## Activity list
[1] Using the study abstract on fast food and depression below, say whether each statement agrees with it: (a) Croissants were counted as fast food. (b) Depression cases could be identified by the use of antidepressant medication. (c) The cohort included 8964 participants.
[2] Write the next part of the study abstract on fast food and depression, starting after its final line.

Whereas the relationship between some components of diet, such as n-3 fatty acids and B-vitamins, and depression risk has been extensively studied, the role of fast-food or processed pastries consumption has received little attention.


Consumption of fast food (hamburgers, sausages, pizza) and processed pastries (muffins, doughnuts, croissants) was assessed at baseline through a validated semi-quantitative FFQ. Participants were classified as incident cases of depression if they reported a physician diagnosis of depression or the use of antidepressant medication in at least one of the follow-up questionnaires. Cox regression models were fit to assess the relationship between consumption of fast food and commercial baked goods and the incidence of depression.


The SUN (Seguimiento Universidad de Navarra – University of Navarra Follow-up) Project, Spain.


Participants (n 8964) from a Spanish cohort.

## Saved data entries
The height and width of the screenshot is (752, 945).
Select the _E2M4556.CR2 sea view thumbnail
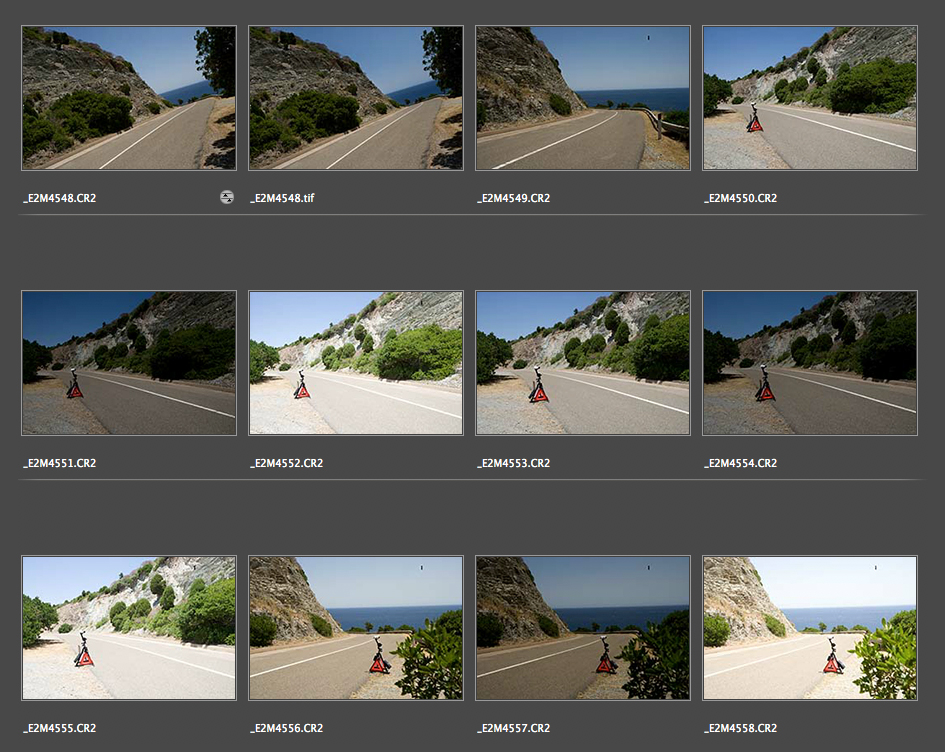pyautogui.click(x=355, y=628)
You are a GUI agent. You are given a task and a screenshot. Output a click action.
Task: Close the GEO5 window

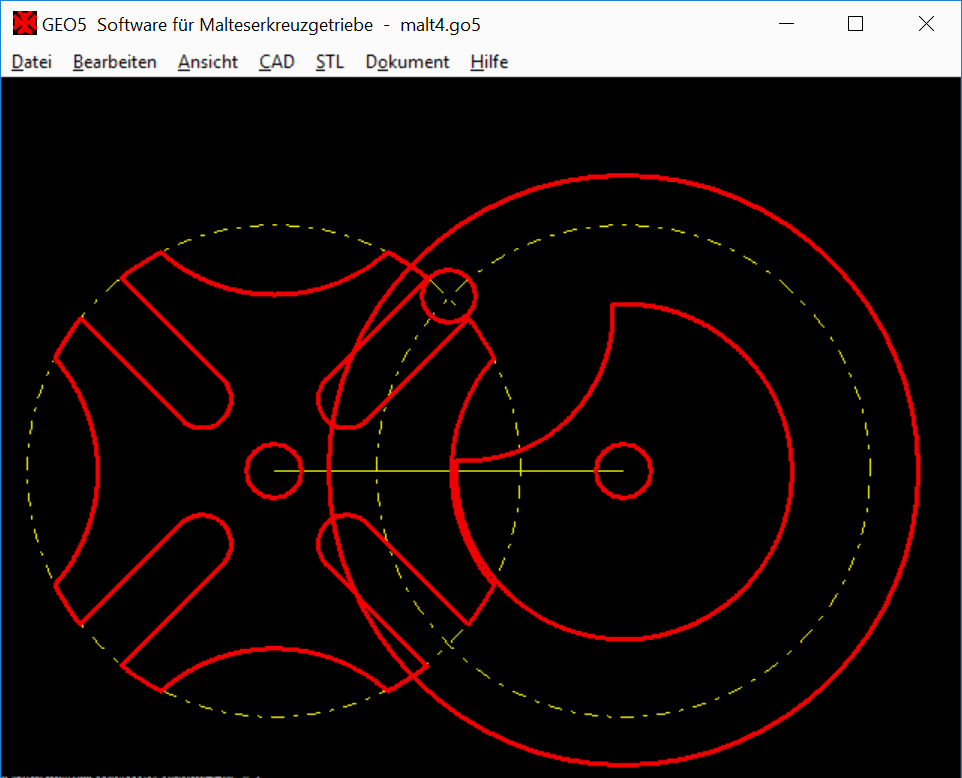coord(926,25)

## Task-by-task outputs
[1]
(a) No: "processed pastries (muffins, doughnuts, croissants)"
(b) Yes: "reported a physician diagnosis of depression or the use of antidepressant medication in at least one of the follow-up questionnaires"
(c) Yes: "Participants (n 8964) from a Spanish cohort."

[2]
After a median follow-up of 6·2 years, 493 cases of depression were reported. A higher risk of depression was associated with consumption of fast food (fifth (Q5) v. first quintile (Q1): hazard ratio (HR) = 1·36; 95 % CI 1·02, 1·81; P trend = 0·003). The results did not change after adjustment for the consumption of other food items. No linear relationship was found between the consumption of commercial baked goods and depression. Participants belonging to consumption quintiles Q2–Q5 showed an increased risk of depression compared with those belonging to the lowest level of consumption (Q1; HR = 1·38; 95 % CI 1·06, 1·80).


Fast-food and commercial baked goods consumption may have a detrimental effect on depression risk.